U.S. Sentencing Commission Restricts Federal Judges’ Ability To Use Acquitted Conduct at Sentencing

Federal judges will be limited from enhancing defendants’ sentences based on conduct a jury acquitted them of, a practice that has drawn condemnation from a wide range of civil liberties groups, lawmakers, and jurists.

The U.S. Sentencing Commission, a bipartisan panel that creates guidelines for the federal judiciary, voted unanimously Wednesday to adopt an amendment prohibiting judges from using acquitted conduct when calculating a defendant’s sentencing range under those guidelines. The only exception is if the conduct “also establishes, in whole or in part, the instant offense of conviction.”

“Not guilty means not guilty,” U.S. District Judge Carlton W. Reeves, the chair of the Sentencing Commission, said in a press release. “By enshrining this basic fact within the federal sentencing guidelines, the Commission is taking an important step to protect the credibility of our courts and criminal justice system.”

Although it sounds antithetical to what everyone is taught about the American justice system, at the sentencing phase of a trial, federal judges could enhance defendants’ sentences for conduct they were acquitted of if the judge decided it was more likely than not—a lower standard of evidence than “beyond a reasonable doubt”—that the defendant committed those offenses. This raised defendants’ scores under the federal sentencing guidelines, leading to significantly longer prison sentences.

For example, Reason‘s Billy Binion reported on the case of Dayonta McClinton, who was charged with robbing a CVS pharmacy in Indiana at gunpoint and killing one of his accomplices during a dispute after the robbery. A jury convicted McClinton of robbing the pharmacy but acquitted him of killing his accomplice. A federal judge nevertheless used the accomplice’s death to enhance McClinton’s sentence from the 57–71 months recommended under the guidelines to 228 months.

McClinton filed a petition to the Supreme Court challenging the use of acquitted conduct at his sentencing, but despite several Supreme Court justices previously expressing doubt about the constitutionality of the practice—including Justices Brett Kavanaugh and Clarence Thomas—the Court declined to take up the case last June. Reuters reported that four of the justices signaled they would defer to the Sentencing Commission.
▬▬▬
### DIRECTIONS
• 1. Decide whether each statement agrees with the passage on the Sentencing Commission's acquitted-conduct rule, answering yes or no and quoting the words of the passage that decide it. (a) The Commission adopted the amendment by a unanimous vote. (b) The Supreme Court agreed to hear McClinton's challenge. (c) Before the amendment, judges could use acquitted conduct only if it was proven beyond a reasonable doubt.
• 2. Pick up the passage on the Sentencing Commission's acquitted-conduct rule after its last sentence and continue it.

### GIVEN MATERIAL
▬▬▬
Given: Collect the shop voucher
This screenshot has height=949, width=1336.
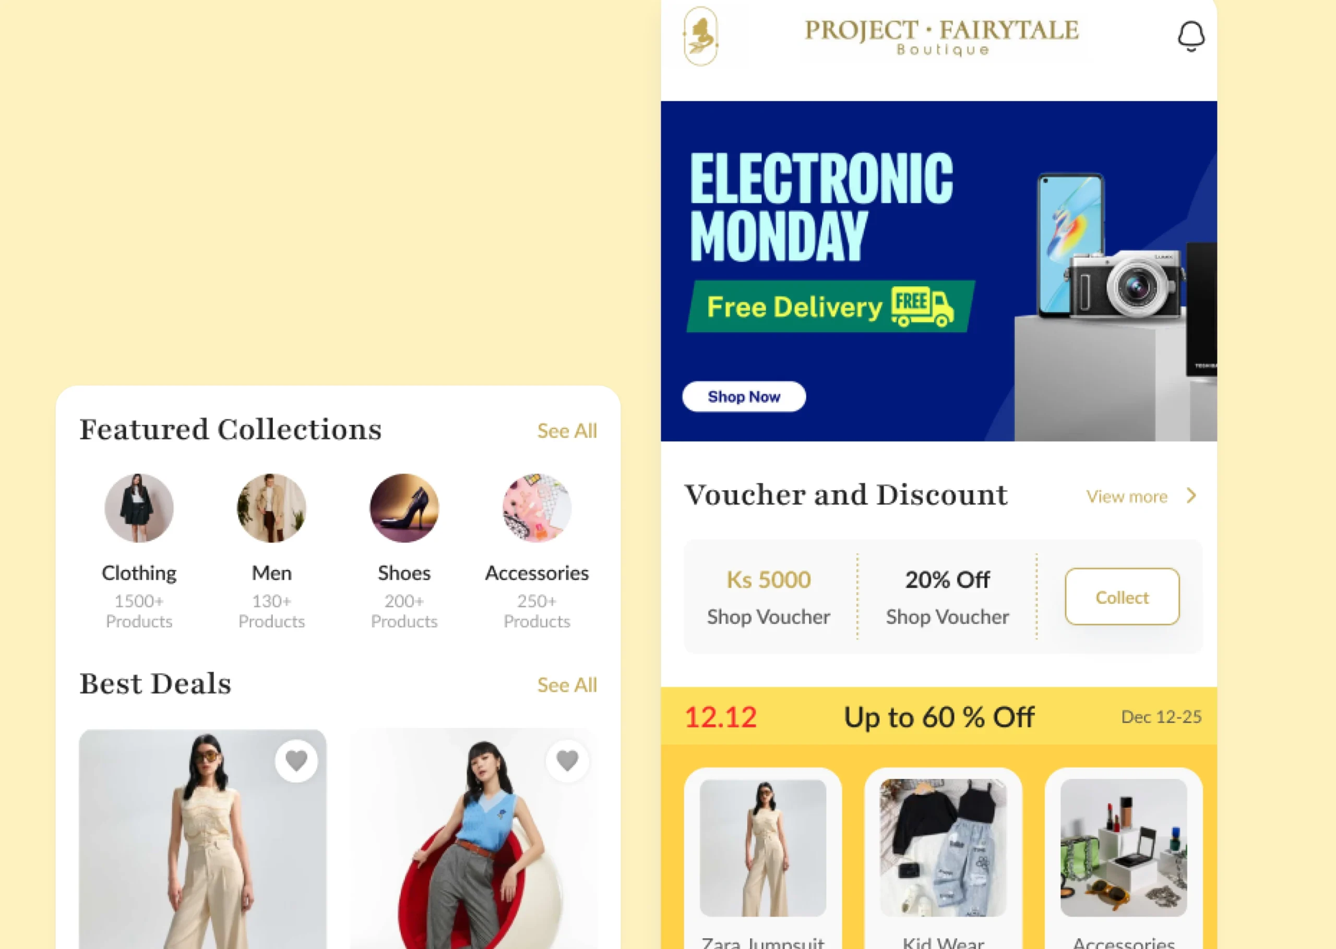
▬▬▬
### ANSWERS GIVEN
• 1.
(a) Yes: "voted unanimously Wednesday to adopt an amendment"
(b) No: "the Court declined to take up the case last June"
(c) No: "if the judge decided it was more likely than not—a lower standard of evidence than “beyond a reasonable doubt”"

• 2.
The Justice Department opposed a previous proposal by the Sentencing Commission to limit the use of acquitted conduct.

“Curtailing courts’ discretion to consider conduct related to acquitted counts would be a significant departure from long-standing sentencing practice, Supreme Court precedent and the principles of our guidelines,” Jessica Aber, the U.S. attorney for the Eastern District of Virginia, testified before the Commission last February.

The Justice Department did not immediately respond to a request for comment on the new policy.

The practice also outraged members of Congress. For the past several years, Sens. Chuck Grassley (R–Iowa) and Dick Durbin (D–Ill.) have introduced legislation to ban the use of acquitted conduct at sentencing in federal trials, but so far none have passed.

In a statement today, Durbin continued to call for the passage of his and Grassley’s Prohibiting Punishment of Acquitted Conduct Act, saying “this unjust practice must be prohibited under federal law.”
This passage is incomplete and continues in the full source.